Il y a des semaines où les arrivages ont une logique secrète. Celle-ci en est la preuve : deux univers en apparence étrangers l'un à l'autre, un romancier de fantasy médiévale et une série télévisée de science-fiction vieille de soixante ans, mais tous deux britanniques jusqu'à la moelle, et tous deux érigés en références absolues dans leur domaine respectif.
David Gemmell, d'abord. L'homme a inventé quelque chose qu'on appelle la heroic fantasy dark avant même que l'étiquette existe. Ses héros ne triomphent pas par la grâce ou la destinée — ils tiennent debout parce qu'il n'y a pas d'autre choix. Druss le légendaire, Waylander, Jon Shannow : des hommes abîmés, souvent vieillissants, qui se battent non par gloire mais par devoir ou par désespoir. La nuance morale dans ses romans n'est pas un ornement : c'est l'architecture entière.
L'ensemble arrivé chez nous couvre plusieurs pans de son œuvre. Le cycle Drenaï constitue l'épine dorsale de sa carrière : sept titres réunis ici forment une mise en jambe solide dans cet univers guerrier et crépusculaire, même si l'ensemble n'est pas exhaustif. On y retrouve aussi Loup Blanc, qui prolonge le monde Drenaï avec ce que Gemmell faisait de mieux — des personnages portés par des convictions qui leur coûtent cher. Du côté des Pierres de Pouvoir, c'est le tome 2, La Dernière Épée de pouvoir, qui rejoint notre rayon, dans la continuité de ce cycle post-apocalyptique mâtiné de mythologie arthurienne. Trois autres volumes complètent ce lot : Dark Moon, L'Étoile du Matin et Renégats, publiés chez Bragelonne et J'ai Lu, qui illustrent l'éclectisme de Gemmell dans la fantasy indépendante. Enfin, les tomes 3 et 4 du cycle Rigante — Le Cœur de Corbeau et Le Cavalier de l'Orage — sont disponibles en édition France Loisirs, traduits par Alain Névant, dans ce cycle inspiré des Celtes et de l'Écosse médiévale. Des lots incomplets, certes, mais qui permettent d'entrer dans l'œuvre par plusieurs portes à la fois.

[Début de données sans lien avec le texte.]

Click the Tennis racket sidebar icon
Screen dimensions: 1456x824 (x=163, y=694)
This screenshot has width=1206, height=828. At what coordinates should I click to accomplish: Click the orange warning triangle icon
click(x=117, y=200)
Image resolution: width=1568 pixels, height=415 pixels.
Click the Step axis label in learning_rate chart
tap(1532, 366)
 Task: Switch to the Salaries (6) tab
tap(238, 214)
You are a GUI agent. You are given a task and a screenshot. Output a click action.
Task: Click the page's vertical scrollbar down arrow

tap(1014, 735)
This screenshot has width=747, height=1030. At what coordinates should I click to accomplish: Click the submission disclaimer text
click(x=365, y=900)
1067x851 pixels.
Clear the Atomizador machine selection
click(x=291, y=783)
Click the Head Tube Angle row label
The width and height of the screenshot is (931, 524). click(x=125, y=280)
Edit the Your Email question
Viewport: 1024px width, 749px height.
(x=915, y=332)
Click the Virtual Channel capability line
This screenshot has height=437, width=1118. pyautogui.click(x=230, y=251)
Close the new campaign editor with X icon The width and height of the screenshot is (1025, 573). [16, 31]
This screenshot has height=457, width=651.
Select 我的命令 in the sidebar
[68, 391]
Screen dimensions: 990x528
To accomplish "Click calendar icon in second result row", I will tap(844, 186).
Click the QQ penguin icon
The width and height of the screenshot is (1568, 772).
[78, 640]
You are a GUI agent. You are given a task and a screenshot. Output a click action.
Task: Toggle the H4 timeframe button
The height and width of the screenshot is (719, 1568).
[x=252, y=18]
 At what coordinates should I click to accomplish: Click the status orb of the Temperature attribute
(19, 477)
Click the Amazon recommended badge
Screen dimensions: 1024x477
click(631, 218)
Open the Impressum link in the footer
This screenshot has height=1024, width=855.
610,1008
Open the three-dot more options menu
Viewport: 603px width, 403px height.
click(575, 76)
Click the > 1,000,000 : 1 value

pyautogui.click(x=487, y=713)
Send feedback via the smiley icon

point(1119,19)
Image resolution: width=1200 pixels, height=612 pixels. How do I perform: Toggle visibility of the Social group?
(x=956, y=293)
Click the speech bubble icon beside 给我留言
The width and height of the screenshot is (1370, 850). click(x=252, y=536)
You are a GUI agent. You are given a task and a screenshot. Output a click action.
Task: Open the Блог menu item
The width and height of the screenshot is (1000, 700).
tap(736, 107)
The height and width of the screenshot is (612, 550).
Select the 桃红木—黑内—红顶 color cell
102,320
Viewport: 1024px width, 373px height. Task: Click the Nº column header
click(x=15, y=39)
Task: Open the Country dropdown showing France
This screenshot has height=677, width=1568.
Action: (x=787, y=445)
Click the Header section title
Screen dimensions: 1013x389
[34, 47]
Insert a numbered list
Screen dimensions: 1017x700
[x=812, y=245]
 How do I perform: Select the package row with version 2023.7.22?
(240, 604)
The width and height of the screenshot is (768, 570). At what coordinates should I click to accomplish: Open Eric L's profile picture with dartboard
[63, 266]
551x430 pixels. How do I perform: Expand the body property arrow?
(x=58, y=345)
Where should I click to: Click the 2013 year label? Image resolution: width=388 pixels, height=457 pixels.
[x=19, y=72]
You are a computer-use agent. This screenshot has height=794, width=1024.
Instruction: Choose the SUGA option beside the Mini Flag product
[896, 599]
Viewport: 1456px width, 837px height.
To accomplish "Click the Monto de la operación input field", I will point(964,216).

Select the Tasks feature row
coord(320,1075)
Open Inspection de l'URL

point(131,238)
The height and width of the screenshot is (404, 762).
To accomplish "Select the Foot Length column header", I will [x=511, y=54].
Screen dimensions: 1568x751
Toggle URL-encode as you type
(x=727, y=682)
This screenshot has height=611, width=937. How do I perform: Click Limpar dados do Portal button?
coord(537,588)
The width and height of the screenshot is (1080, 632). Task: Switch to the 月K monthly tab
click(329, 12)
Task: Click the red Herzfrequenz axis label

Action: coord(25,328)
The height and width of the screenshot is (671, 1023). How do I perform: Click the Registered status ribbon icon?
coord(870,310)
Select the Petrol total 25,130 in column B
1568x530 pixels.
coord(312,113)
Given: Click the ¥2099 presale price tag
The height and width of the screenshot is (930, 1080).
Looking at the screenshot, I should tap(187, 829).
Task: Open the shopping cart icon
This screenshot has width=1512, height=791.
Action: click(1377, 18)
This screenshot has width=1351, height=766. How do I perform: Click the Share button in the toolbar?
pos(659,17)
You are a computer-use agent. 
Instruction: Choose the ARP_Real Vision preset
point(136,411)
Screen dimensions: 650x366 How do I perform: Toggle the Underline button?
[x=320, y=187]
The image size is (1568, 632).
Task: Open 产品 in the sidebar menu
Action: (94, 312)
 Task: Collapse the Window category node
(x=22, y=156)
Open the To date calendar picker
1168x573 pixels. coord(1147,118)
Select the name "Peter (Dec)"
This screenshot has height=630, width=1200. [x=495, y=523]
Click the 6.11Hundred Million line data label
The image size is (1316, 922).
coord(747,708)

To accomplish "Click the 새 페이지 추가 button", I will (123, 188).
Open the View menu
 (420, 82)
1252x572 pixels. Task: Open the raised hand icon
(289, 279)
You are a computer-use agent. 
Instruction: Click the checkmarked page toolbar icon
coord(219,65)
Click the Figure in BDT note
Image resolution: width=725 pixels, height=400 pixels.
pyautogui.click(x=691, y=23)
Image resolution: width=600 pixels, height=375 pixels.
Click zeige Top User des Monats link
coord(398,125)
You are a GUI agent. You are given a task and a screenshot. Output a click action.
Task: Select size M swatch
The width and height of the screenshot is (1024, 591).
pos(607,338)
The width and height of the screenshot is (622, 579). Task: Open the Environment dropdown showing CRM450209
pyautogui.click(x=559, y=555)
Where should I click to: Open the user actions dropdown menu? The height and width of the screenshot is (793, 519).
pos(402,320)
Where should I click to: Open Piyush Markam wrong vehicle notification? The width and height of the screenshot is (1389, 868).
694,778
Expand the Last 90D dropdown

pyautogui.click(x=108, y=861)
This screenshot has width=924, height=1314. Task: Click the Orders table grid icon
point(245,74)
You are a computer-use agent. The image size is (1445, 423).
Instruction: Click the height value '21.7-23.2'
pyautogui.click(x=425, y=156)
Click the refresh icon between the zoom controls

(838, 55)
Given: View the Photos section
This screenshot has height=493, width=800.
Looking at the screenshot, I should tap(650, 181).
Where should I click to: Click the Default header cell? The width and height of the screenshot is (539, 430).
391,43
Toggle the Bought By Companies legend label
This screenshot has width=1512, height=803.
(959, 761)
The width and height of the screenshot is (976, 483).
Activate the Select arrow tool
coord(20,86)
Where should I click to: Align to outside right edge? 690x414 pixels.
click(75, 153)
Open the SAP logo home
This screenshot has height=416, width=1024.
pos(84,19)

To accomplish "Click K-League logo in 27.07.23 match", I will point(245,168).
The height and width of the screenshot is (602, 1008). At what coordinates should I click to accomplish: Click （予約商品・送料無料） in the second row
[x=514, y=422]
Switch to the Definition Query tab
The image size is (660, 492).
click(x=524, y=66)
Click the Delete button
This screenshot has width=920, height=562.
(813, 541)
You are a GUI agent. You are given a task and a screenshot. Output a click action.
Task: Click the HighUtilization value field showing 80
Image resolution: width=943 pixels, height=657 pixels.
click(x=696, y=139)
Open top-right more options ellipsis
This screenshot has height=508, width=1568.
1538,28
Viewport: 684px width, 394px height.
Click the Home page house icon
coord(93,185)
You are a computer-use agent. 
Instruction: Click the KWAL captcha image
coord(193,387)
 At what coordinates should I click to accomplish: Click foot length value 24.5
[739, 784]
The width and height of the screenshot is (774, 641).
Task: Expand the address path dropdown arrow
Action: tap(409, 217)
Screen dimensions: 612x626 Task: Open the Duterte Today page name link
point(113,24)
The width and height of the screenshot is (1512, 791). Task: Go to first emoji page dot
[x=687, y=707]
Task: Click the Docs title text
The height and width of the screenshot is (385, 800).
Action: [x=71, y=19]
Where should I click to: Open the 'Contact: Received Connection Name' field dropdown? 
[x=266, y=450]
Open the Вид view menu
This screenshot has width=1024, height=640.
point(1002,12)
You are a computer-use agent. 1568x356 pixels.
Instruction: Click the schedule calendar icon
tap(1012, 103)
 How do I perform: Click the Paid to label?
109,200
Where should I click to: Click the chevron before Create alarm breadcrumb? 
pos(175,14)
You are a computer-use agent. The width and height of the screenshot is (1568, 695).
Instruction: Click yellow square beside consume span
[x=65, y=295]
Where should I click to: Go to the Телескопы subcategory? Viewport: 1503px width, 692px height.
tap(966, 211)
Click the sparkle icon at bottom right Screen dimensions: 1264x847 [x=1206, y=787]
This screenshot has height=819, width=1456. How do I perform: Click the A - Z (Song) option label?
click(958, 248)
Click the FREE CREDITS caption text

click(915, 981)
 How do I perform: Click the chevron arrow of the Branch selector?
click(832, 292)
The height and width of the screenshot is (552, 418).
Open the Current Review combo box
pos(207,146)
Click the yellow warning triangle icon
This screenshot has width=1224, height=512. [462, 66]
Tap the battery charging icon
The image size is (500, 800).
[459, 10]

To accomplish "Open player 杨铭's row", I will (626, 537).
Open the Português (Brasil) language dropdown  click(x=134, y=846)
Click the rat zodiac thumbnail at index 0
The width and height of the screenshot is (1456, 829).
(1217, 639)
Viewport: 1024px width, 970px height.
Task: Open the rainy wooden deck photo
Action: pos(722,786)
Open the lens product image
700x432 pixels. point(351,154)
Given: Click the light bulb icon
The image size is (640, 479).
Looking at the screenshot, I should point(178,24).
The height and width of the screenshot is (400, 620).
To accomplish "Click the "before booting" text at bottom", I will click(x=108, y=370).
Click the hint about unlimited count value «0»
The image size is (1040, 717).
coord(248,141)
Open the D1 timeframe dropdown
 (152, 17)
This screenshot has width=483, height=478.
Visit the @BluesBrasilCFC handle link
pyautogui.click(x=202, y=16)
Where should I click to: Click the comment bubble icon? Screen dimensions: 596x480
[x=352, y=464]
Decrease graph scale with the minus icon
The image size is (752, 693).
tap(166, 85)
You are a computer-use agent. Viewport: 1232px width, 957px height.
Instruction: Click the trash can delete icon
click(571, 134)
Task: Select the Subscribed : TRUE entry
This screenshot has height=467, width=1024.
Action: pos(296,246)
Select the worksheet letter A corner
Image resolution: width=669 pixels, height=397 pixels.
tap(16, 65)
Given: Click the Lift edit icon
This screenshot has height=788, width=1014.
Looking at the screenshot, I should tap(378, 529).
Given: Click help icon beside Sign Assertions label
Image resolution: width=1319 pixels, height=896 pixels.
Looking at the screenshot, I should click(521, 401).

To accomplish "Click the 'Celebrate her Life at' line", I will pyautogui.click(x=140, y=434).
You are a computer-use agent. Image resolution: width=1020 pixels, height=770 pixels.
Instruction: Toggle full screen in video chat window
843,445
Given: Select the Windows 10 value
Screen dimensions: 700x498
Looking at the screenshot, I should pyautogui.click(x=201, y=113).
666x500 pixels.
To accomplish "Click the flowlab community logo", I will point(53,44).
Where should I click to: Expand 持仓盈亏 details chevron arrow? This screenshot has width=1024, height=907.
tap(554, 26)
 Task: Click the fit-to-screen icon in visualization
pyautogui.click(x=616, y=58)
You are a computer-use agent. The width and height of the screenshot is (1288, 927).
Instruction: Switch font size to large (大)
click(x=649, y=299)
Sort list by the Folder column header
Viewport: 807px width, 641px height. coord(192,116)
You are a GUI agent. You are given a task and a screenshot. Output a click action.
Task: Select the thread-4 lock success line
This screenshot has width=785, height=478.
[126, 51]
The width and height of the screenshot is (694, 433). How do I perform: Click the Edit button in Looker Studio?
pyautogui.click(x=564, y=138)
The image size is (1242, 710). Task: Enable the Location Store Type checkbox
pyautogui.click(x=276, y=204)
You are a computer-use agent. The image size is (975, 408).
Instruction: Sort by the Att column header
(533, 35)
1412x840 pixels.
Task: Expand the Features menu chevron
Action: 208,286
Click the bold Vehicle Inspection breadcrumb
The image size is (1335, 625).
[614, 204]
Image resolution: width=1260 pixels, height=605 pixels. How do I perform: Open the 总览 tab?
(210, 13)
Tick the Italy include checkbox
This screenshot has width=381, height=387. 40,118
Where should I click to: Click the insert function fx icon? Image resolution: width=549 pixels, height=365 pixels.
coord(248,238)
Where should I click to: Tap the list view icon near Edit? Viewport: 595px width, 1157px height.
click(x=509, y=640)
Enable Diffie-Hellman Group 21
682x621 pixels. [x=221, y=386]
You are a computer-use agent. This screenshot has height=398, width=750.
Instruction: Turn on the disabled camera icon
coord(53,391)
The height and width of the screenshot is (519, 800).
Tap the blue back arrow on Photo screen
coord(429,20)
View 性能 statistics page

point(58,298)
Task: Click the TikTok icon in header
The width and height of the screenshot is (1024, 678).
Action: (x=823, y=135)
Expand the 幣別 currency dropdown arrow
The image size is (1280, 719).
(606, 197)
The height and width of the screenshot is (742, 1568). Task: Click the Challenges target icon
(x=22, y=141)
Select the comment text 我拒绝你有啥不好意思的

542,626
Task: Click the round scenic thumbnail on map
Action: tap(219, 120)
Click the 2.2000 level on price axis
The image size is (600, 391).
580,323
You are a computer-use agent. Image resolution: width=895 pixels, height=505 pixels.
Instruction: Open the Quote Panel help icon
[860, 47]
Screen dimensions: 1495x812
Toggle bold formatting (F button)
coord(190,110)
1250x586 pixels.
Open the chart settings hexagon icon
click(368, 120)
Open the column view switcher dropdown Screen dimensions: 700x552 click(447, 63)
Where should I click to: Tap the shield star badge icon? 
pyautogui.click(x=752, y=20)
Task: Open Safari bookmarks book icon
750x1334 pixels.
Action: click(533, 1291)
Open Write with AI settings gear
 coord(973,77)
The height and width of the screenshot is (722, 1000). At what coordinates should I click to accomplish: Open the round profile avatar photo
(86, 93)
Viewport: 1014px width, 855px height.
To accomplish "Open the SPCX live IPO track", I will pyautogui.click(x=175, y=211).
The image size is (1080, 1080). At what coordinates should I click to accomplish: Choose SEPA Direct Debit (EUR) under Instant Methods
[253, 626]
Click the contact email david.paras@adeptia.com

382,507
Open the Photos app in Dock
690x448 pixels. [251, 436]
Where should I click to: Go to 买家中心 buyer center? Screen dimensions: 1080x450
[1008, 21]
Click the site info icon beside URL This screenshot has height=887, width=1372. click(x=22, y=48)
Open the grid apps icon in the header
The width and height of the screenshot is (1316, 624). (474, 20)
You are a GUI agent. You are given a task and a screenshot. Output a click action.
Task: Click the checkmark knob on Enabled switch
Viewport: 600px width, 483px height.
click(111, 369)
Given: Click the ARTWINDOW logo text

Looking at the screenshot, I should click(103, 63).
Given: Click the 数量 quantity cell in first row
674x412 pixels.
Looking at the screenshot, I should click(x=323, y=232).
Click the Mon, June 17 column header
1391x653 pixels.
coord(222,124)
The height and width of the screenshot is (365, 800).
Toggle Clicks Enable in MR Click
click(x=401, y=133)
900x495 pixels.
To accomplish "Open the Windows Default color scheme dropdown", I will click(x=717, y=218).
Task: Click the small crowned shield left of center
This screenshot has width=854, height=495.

De l'autre côté du rayon, quelque chose de plus inattendu : un ensemble de livres autour de Doctor Who, le programme le plus ancien et le plus culte de la télévision britannique. Lancé en 1963 sur la BBC, le Docteur a traversé plus de soixante ans de diffusion, une douzaine d'acteurs principaux et des générations entières de téléspectateurs. Ce qui est moins souvent dit, c'est que Doctor Who est avant tout une série pour enfants et familles. Le ton, l'humour, l'inventivité débridée des intrigues : tout cela s'adresse d'abord aux plus jeunes, même si les adultes y ont trouvé depuis longtemps leur compte.
Les volumes que nous proposons sont presque tous en anglais — ce qui, loin d'être un défaut, en fait de formidables outils pour quiconque veut approfondir ses notions de la langue tout en plongeant dans l'univers du Docteur. The Companion's Companion de Craig Donaghy recense les compagnons de voyage à travers les décennies. A History of Humankind, publié par Puffin, est le guide officiel du Docteur sur l'histoire humaine. How to Be a Time Lord détaille avec humour les règles non écrites de la régénération et du voyage dans le temps. Twelve Doctors of Christmas réunit plusieurs auteurs — Colin Brake, Richard Dungworth, Scott Handcock, Gary Russell — pour des nouvelles mettant en scène chacun des Docteurs autour des fêtes. Et pour les francophones, Les Archives de Marcus Hearn, publiées chez Akileos, offrent un beau panorama de l'histoire de la série, iconographie à l'appui.
Deux univers de niche, deux institutions britanniques. Il y a pire comme voisinage dans un bac de seconde main.